I need to json encode this result set, but passing even an empty set to the json.dumps method raises a TypeError.

  File "/usr/lib/python2.7/json/encoder.py", line 201, in encode
    chunks = self.iterencode(o, _one_shot=True)
  File "/usr/lib/python2.7/json/encoder.py", line 264, in iterencode
    return _iterencode(o, 0)
  File "/usr/lib/python2.7/json/encoder.py", line 178, in default
    raise TypeError(repr(o) + " is not JSON serializable")
TypeError: set([]) is not JSON serializable

I know I can create an extension to the json.JSONEncoder class that has a custom default method, but I'm not even sure where to begin in converting over the set. Should I create a dictionary out of the set values within the default method, and then return the encoding on that? Ideally, I'd like to make the default method able to handle all the datatypes that the original encoder chokes on (I'm using Mongo as a data source so dates seem to raise this error too)

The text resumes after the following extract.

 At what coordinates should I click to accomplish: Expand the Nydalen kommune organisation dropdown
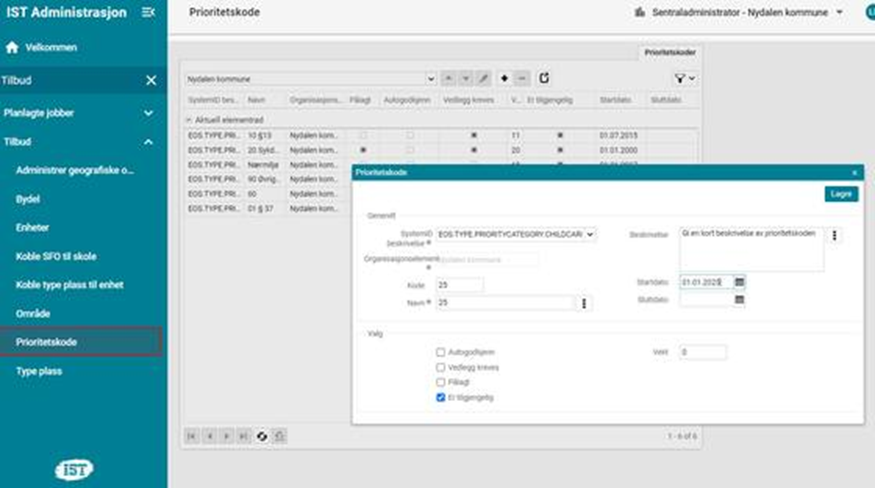431,78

Any hint in the right direction would be appreciated.

EDIT:

Thanks for the answer! Perhaps I should have been more precise.

I utilized (and upvoted) the answers here to get around the limitations of the set being translated, but there are internal keys that are an issue as well.

The objects in the set are complex objects that translate to __dict__, but they themselves can also contain values for their properties that could be ineligible for the basic types in the json encoder.

There's a lot of different types coming into this set, and the hash basically calculates a unique id for the entity, but in the true spirit of NoSQL there's no telling exactly what the child object contains.

One object might contain a date value for starts, whereas another may have some other schema that includes no keys containing "non-primitive" objects.

That is why the only solution I could think of was to extend the JSONEncoder to replace the default method to turn on different cases - but I'm not sure how to go about this and the documentation is ambiguous. In nested objects, does the value returned from default go by key, or is it just a generic include/discard that looks at the whole object? How does that method accommodate nested values? I've looked through previous questions and can't seem to find the best approach to case-specific encoding (which unfortunately seems like what I'm going to need to do here).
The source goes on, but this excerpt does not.